Upon selecting a ship, the player is given the choice of using a 'Bomb Style' or an 'Energy Style'.
- Bomb Style gives the player 5 "bombs", screen-filling attacks that can destroy enemy bullets and render the player invincible from damage, which are activated by pushing the B button. This amount can be replenished with bomb items that can be obtained by destroying enemies in stages.
- Energy Style exchanges the bombs for a new mechanic: by narrowly dodging bullets fired at enemies (a technique known as "grazing" among shoot 'em up fans), the player builds up a meter located at the bottom of the screen. When the meter is filled up, the player can push the B button to fire a super powerful laser, cancelling bullets and rapidly increasing the combo gauge. After activating the laser, the gauge empties, requiring it to be refilled in order to be used again. When using the Energy Style, bomb items serve no purpose but to give the player 20,000 points.

=== Combo system ===
The combo system as seen in DonPachi and DoDonPachi returns in Bee Storm, but it is changed from those games. Combos can be built up by defeating enemies with shot or laser attacks, or by attacking large enemies with the laser in Energy Style. Instead of the combo resetting if enough time passes without defeating enemies, the combo rapidly decreases until it reaches zero.

==Development==
DoDonPachi II, despite the name, was not developed by Cave. Instead, it was developed by Taiwan-based IGS (or International Games System). IGS obtained the license to the DoDonPachi name for a new game to release on IGS' new Poly Game Master hardware. The game was first sold in Asian territories like China and Korea before being bought over to Japan.

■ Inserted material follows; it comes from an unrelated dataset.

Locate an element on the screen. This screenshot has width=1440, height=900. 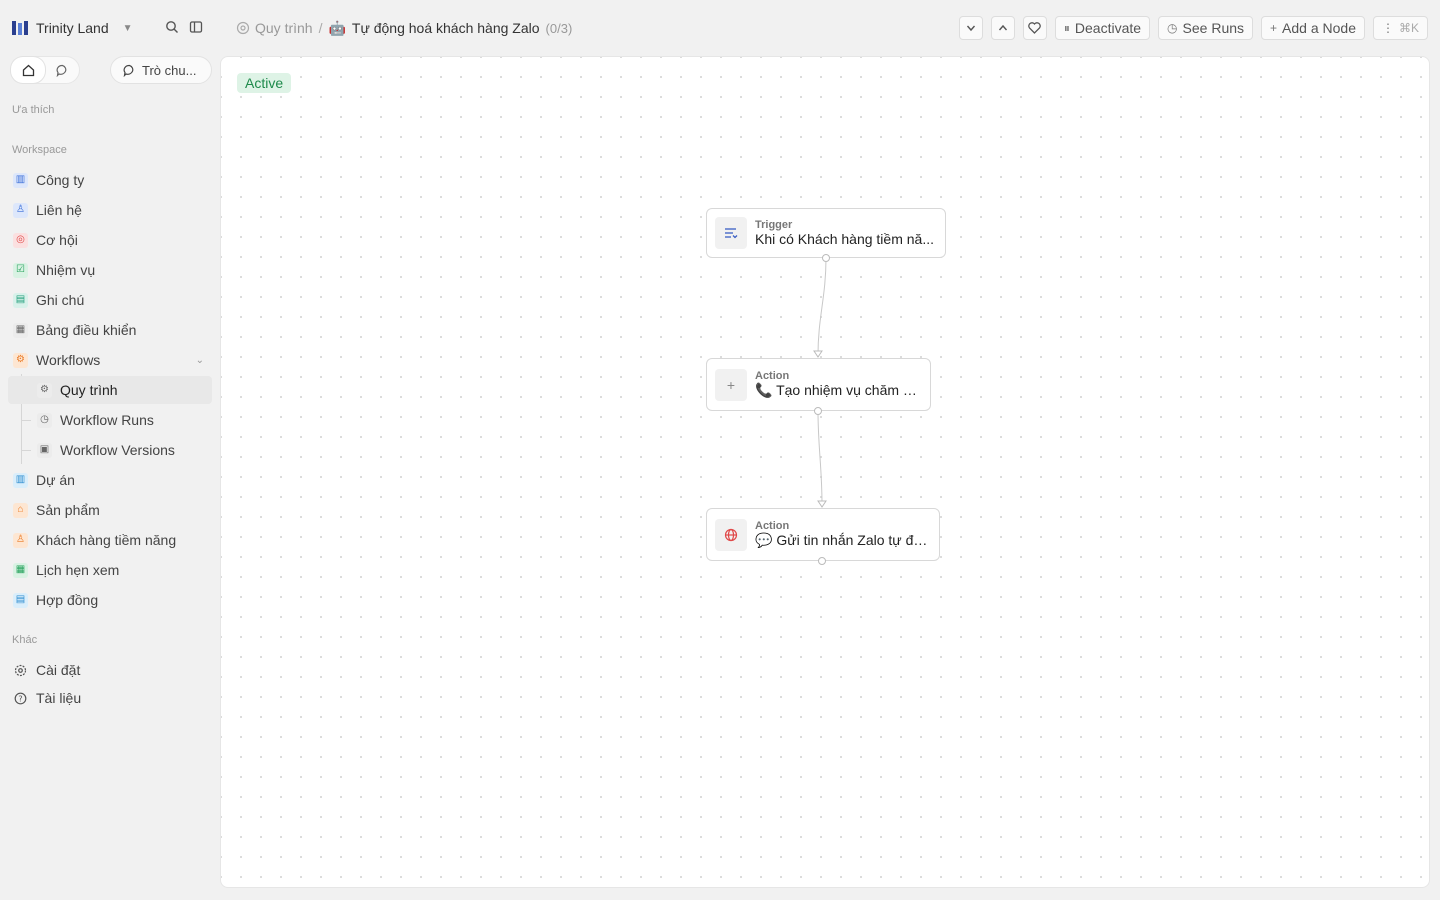
deactivate-label: Deactivate is located at coordinates (1108, 28).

Around this time, Cave was considering leaving the arcade business due to their decline in popularity and difficulties finding publishers for their work (Progear would have been their final game). However, the success of DoDonPachi II convinced Cave to continue their arcade game business, developing DoDonPachi DaiOuJou a year later.

DoDonPachi II supports Japanese, Chinese, English and Korean. The interface language depends on the protection chip inside the game cartridge, which provides region information. In addition, the game's title, stage names and boss names are also altered depending on the region.

===Music===
A soundtrack for the first 2 DoDonPachi games was released by Scitron Digital Content.

==Reception==
In Japan, Game Machine listed DoDonPachi II on their August 1, 2001 issue as being the eighth most-successful arcade game at the time. Time Extension called the game "a hit, convincing CAVE to both stay in the market and to adopt IGS’s PGM hardware for their future titles."

Time Extension said the game apes "the bullet hell style with enjoyable but somewhat crude results" and "[...] the story of how it came to be and how it affected CAVE’s future is the most compelling aspect of its history".